Saved entries:
——————————

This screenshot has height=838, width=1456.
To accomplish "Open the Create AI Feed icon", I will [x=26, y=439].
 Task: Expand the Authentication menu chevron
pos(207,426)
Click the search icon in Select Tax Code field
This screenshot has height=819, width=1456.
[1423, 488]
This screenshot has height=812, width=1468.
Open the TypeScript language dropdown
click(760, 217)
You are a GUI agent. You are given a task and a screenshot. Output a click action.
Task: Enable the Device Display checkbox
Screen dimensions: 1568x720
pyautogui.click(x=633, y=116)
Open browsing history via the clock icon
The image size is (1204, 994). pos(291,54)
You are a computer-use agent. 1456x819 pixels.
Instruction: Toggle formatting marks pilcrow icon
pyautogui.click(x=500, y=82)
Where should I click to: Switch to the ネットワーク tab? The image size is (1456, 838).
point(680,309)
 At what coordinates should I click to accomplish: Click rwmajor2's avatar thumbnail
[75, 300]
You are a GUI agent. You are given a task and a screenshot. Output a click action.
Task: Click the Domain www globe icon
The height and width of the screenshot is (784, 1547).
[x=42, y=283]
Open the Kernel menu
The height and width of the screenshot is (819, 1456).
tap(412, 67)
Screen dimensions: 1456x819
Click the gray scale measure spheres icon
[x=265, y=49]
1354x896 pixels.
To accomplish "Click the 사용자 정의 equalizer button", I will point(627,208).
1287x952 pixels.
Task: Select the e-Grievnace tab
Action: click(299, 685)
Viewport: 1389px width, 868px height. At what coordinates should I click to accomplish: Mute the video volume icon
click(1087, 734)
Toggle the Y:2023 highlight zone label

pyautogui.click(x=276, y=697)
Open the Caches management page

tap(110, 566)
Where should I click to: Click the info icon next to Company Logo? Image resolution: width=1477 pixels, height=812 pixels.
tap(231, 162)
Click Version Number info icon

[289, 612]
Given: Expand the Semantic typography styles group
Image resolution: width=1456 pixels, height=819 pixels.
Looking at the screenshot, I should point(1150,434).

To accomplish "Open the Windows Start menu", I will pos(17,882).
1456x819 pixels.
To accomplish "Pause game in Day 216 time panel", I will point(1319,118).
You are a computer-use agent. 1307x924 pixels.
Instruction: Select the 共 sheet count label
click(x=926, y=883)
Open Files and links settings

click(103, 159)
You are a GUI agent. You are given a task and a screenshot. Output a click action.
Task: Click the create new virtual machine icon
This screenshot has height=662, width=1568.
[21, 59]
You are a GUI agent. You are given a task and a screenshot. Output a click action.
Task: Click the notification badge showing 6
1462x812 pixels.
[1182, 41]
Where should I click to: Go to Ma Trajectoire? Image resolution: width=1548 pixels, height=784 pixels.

——————————

-- Task to carry out --
Set down each line exactly as it appears, starting at the top of the data and ending at the line containing "You are a computer-use agent. 1456x819", and include no other lines.

-- Your response --
This screenshot has height=838, width=1456.
To accomplish "Open the Create AI Feed icon", I will [x=26, y=439].
 Task: Expand the Authentication menu chevron
pos(207,426)
Click the search icon in Select Tax Code field
This screenshot has height=819, width=1456.
[1423, 488]
This screenshot has height=812, width=1468.
Open the TypeScript language dropdown
click(760, 217)
You are a GUI agent. You are given a task and a screenshot. Output a click action.
Task: Enable the Device Display checkbox
Screen dimensions: 1568x720
pyautogui.click(x=633, y=116)
Open browsing history via the clock icon
The image size is (1204, 994). pos(291,54)
You are a computer-use agent. 1456x819 pixels.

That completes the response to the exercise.